[DOCUMENT SECTION]
━━━━━━
C++ Lessons
This is the first in a series of C++ lessons, based on the excellent C++ Crash Course. For some reason, I’ve been attracted to C and then C++ since getting into technology. They seem hard, and close to the machine. I want to get closer to the machine to better understand my day-to-day programming problems. So, I’m going to write several C++ lessons as blog posts to teach myself C++ by teaching others C++.
We’re going to start with writing and compiling a Hello, World
program.
Hello, World Source Code
Most folks are familiar with Hello, World
as the first program you write while learning a new language. We’re going to write Hello, World
, but we’re going to spend most of our time talking about the underlying compilation process to (hopefully) get a better grasp of what’s going on under the hood when you compile a C++ program.
#include <cstdio>
int main () {
printf("hello, world!");
}
I’m going to assume some familiarity with C++ (or the ability to guess what int
and main
are in this context) so that we can just right into understanding compilation.
━━━━━━
[LISTING]
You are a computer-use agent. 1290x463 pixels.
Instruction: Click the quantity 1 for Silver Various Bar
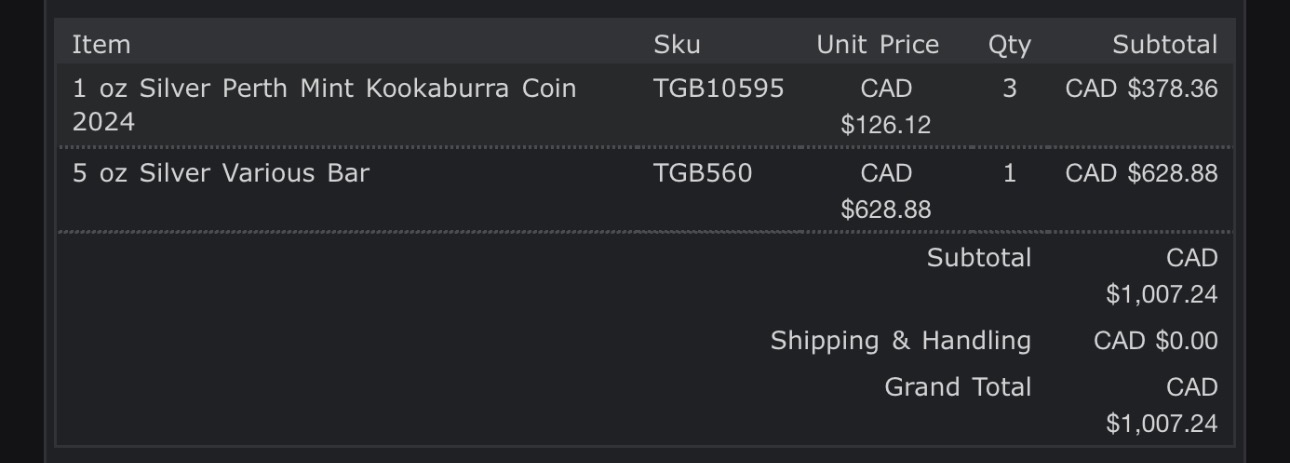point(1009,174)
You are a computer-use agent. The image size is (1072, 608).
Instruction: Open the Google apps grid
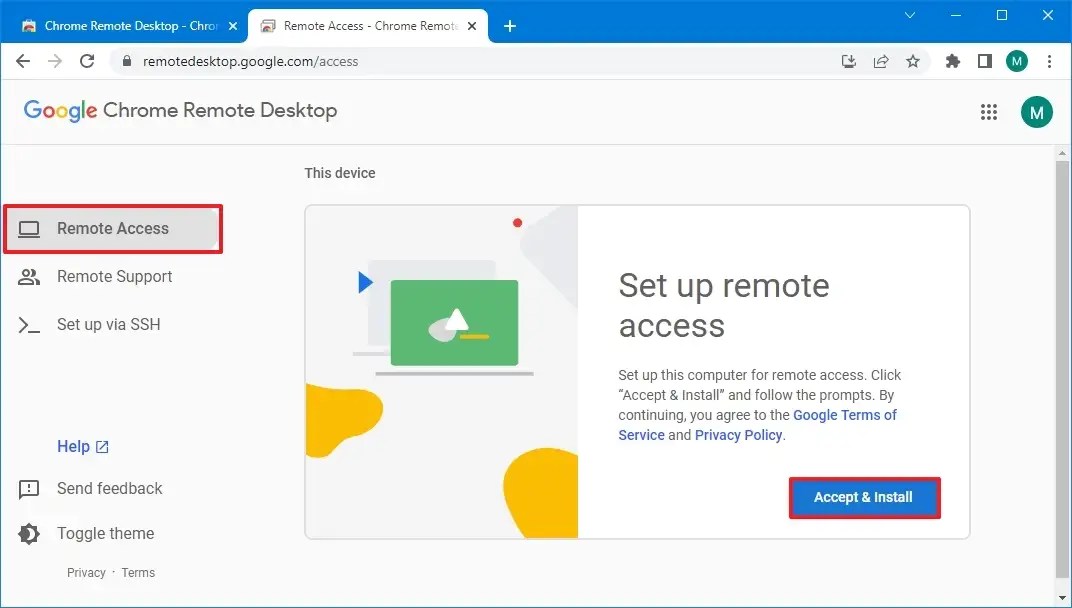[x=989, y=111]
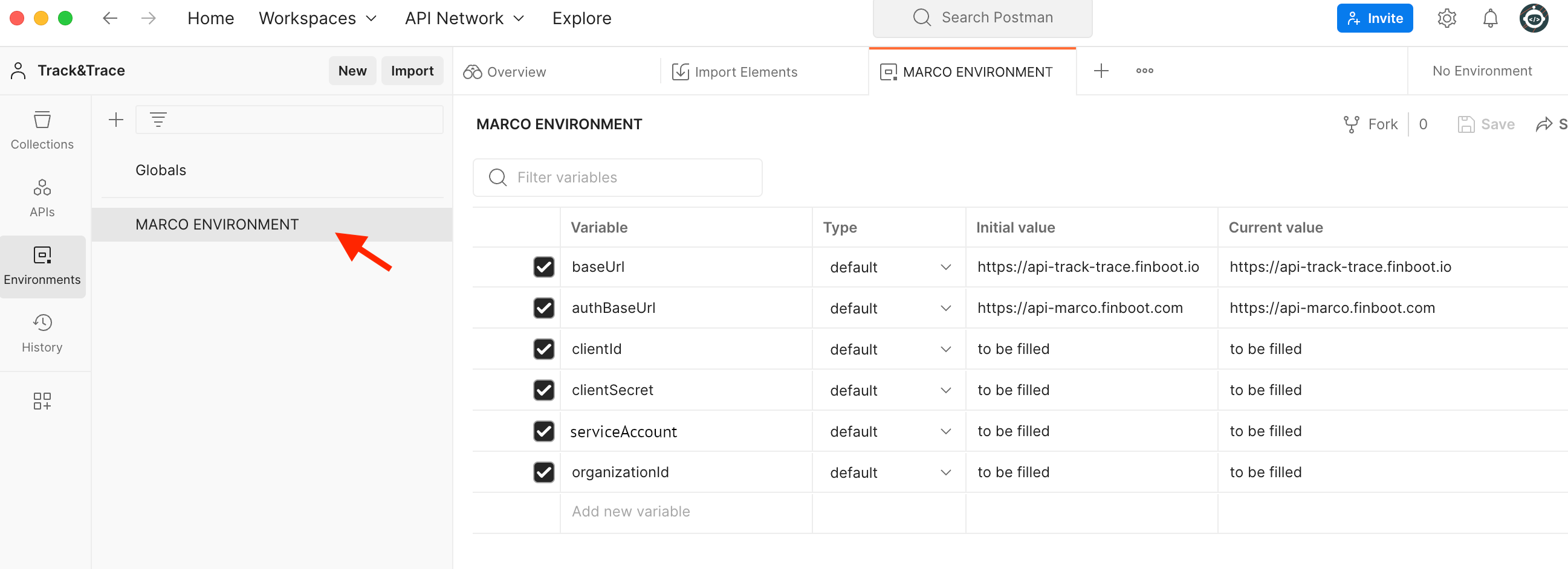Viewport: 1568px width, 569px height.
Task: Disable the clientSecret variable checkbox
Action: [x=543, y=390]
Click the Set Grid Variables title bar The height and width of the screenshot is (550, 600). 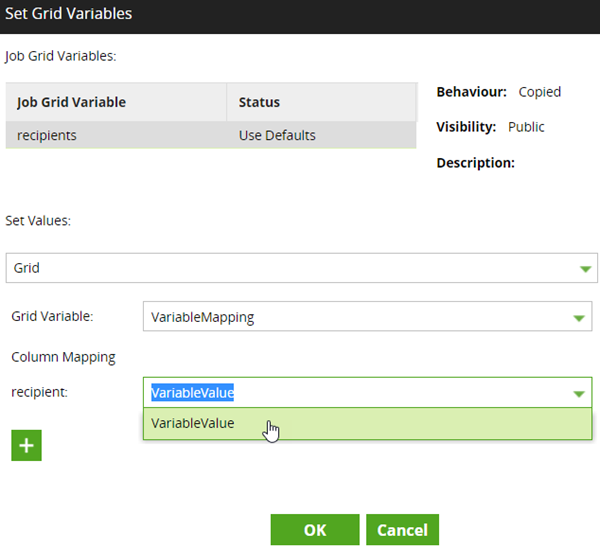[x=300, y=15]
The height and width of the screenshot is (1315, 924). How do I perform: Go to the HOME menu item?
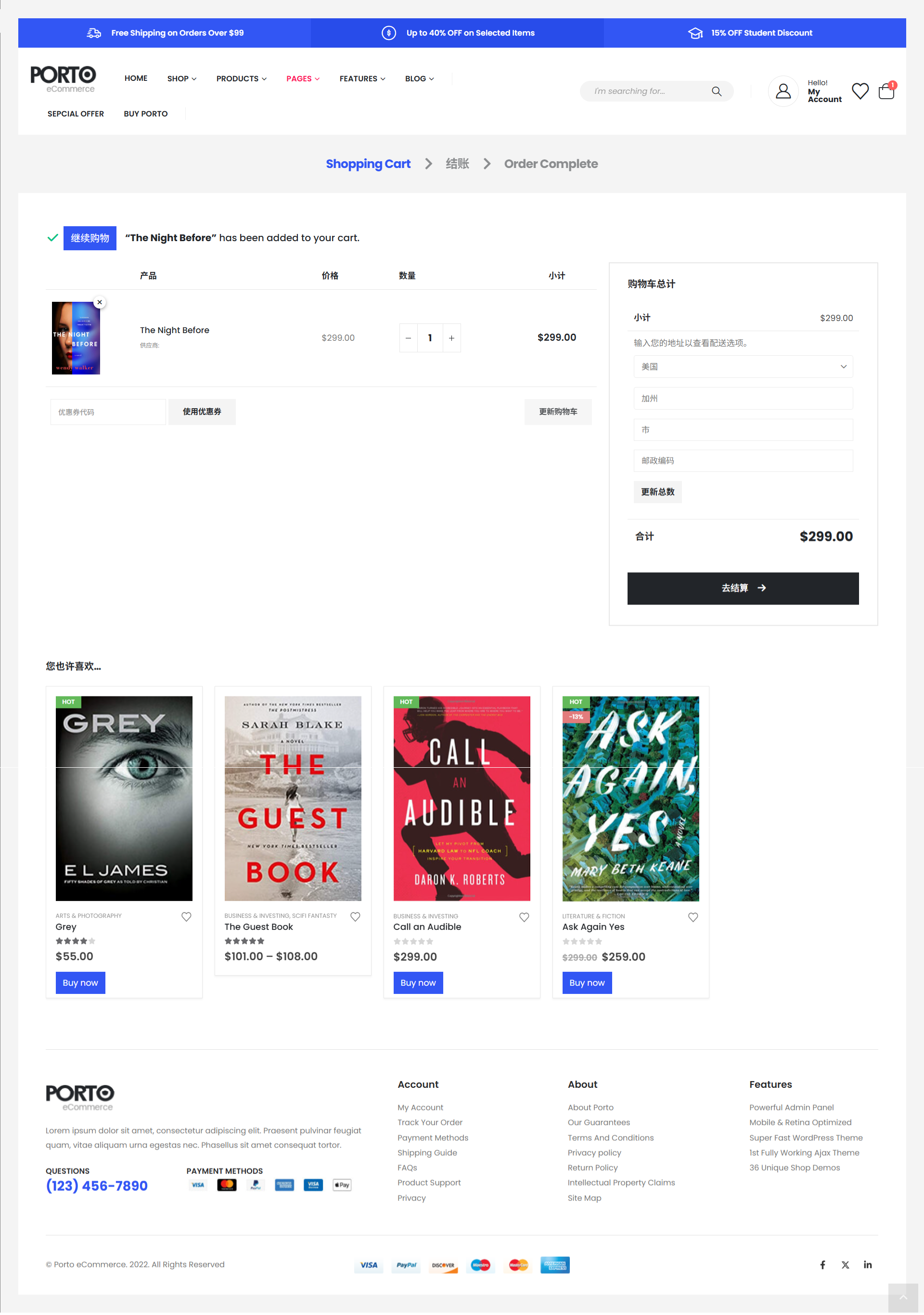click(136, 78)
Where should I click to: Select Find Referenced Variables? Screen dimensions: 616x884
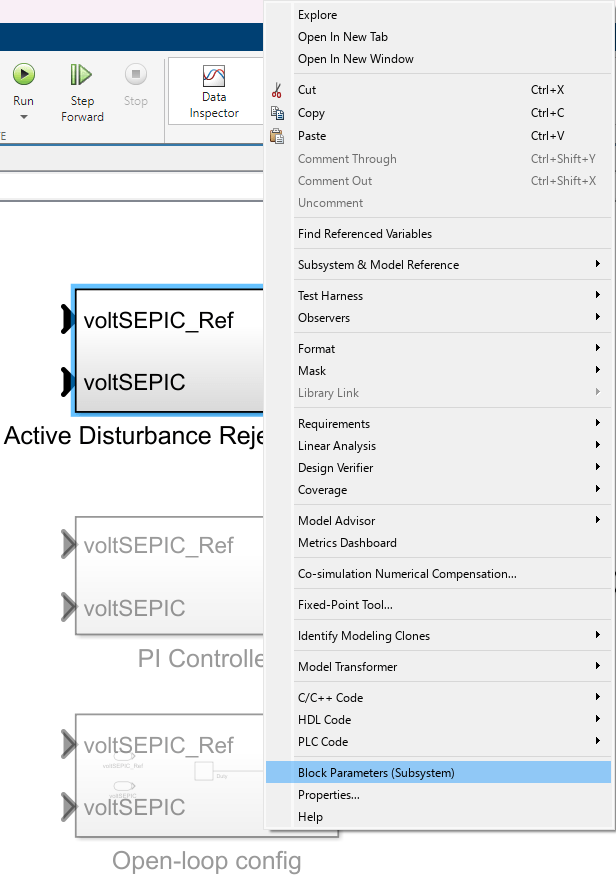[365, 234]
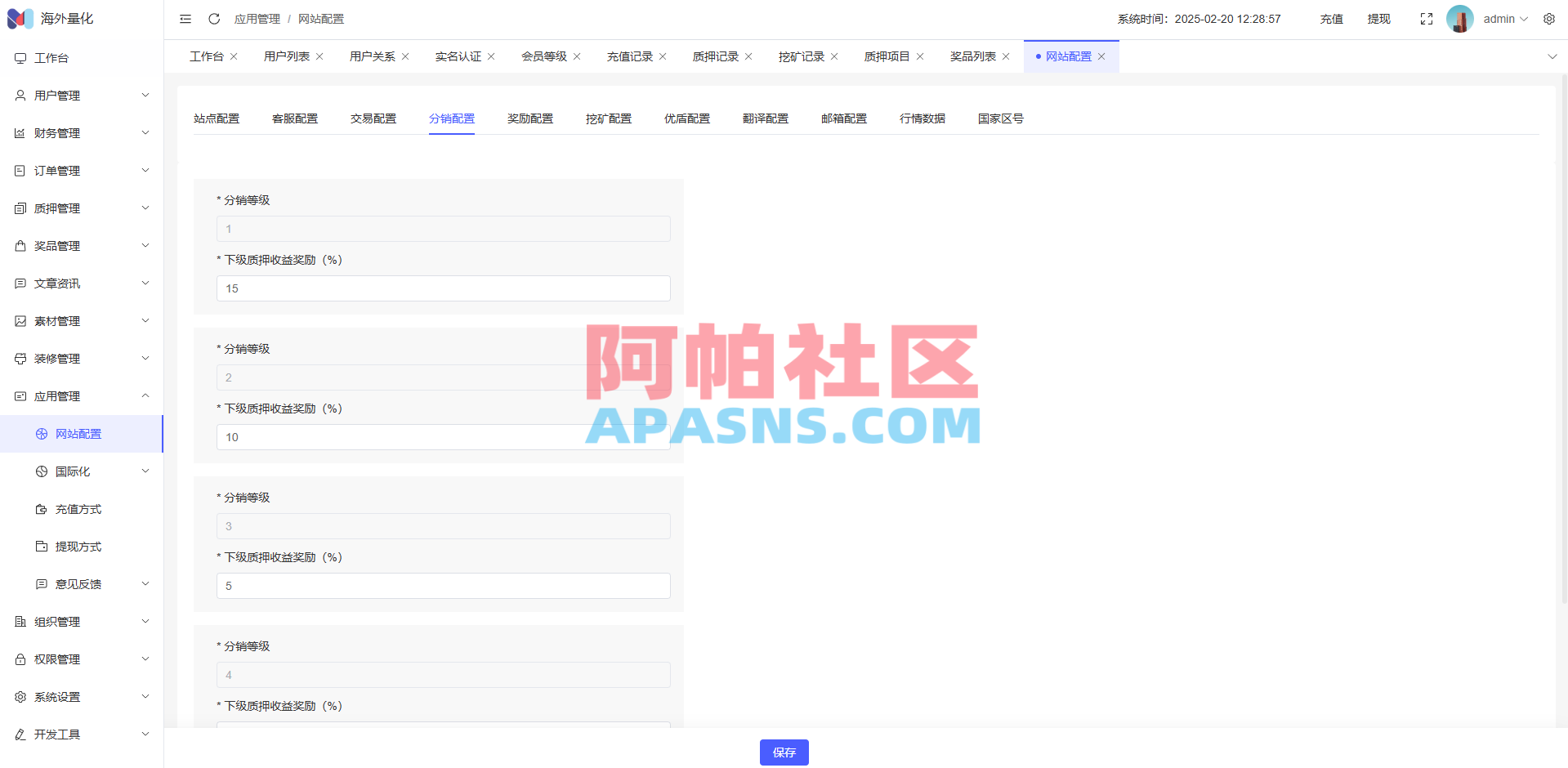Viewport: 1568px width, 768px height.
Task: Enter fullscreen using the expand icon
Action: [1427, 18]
━━━━━━
[JOBS]
A. Answer these questions about the C++ lessons post.
(i) What book is the series of lessons based on?
(ii) Which header does the Hello, World program include?
(iii) What string does the program pass to printf?
B. Write out the part of the C++ lessons post starting at "Hello, World Source" and ending at "into understanding compilation.".
C. Translate this sentence from the C++ lessons post into Spanish: "I want to get closer to the machine to better understand my day-to-day programming problems."
The listing plays no part in what comes next.

[RESULTS]
A.
(i) C++ Crash Course
(ii) <cstdio>
(iii) "hello, world!"

B.
Hello, World Source Code
Most folks are familiar with Hello, World
as the first program you write while learning a new language. We’re going to write Hello, World
, but we’re going to spend most of our time talking about the underlying compilation process to (hopefully) get a better grasp of what’s going on under the hood when you compile a C++ program.
#include <cstdio>
int main () {
printf("hello, world!");
}
I’m going to assume some familiarity with C++ (or the ability to guess what int
and main
are in this context) so that we can just right into understanding compilation.

C. Quiero acercarme más a la máquina para entender mejor mis problemas de programación del día a día.